What's Wrong With a Little Lust in Your Life?

Lust can polish a dull surface into a shine.

Lust is the starlet of sin. It's not as important or complex as pride or greed, but it sure is more superficially fascinating.

Lust is appealing, basic, and uncomplicated—until it gets adulterated by tricky things such as emotions and perspective.

Or so I've heard. It's inadvisable to appear too well acquainted with lust. It wouldn't look good if I spoke about lust from a really informed perspective, now would it? If I showed pictures and brought out charts and used an overhead projector? (I can sense that one or two of you wouldn't actually mind this.)

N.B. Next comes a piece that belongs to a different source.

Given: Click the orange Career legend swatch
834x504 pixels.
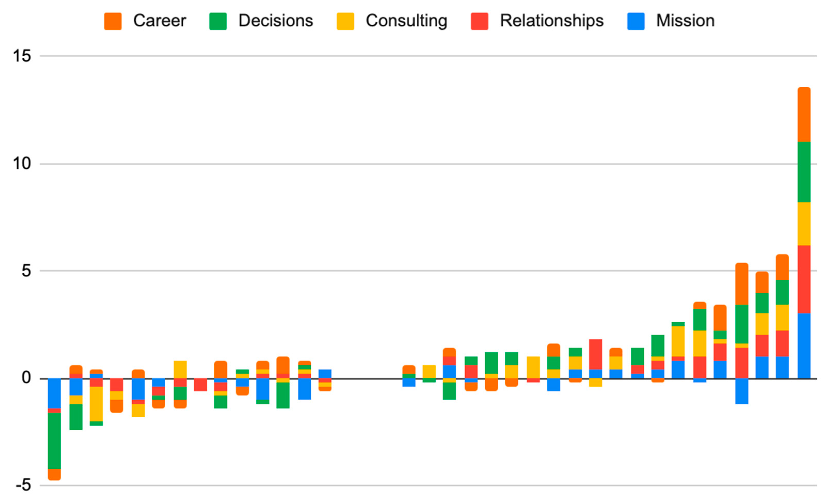Looking at the screenshot, I should coord(113,21).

No, I can speak about gluttony, greed, pride, and envy without really causing a raised eyebrow, but if I start talking about lust, then where will I be? Thrown among floozies and loose women and dancing girls. In other words, I'd be pretty much where I already am...

So here goes.

Lust can be great. Absolutely fabulous. Terrific. It can get you moving with the thumping persistence of the Energizer Bunny. It can wake you out of a physical slumber and suddenly remind you of the wonders of the flesh—the sheer joy of having fingertips and eyelashes and a body.

Aroused, we can feel as if every single piece of us is being put into play (and we can play with every single piece).

It's an excess, an outpouring, an overflow, and it usually doesn't overtake you when you're under a deadline, under the weather, or underfed. You can feel lustful watching a healthy young creature saunter across a golden beach, but lustful is not something you feel after waiting 40 minutes in the rain for a bus that's late, crowded, and damp.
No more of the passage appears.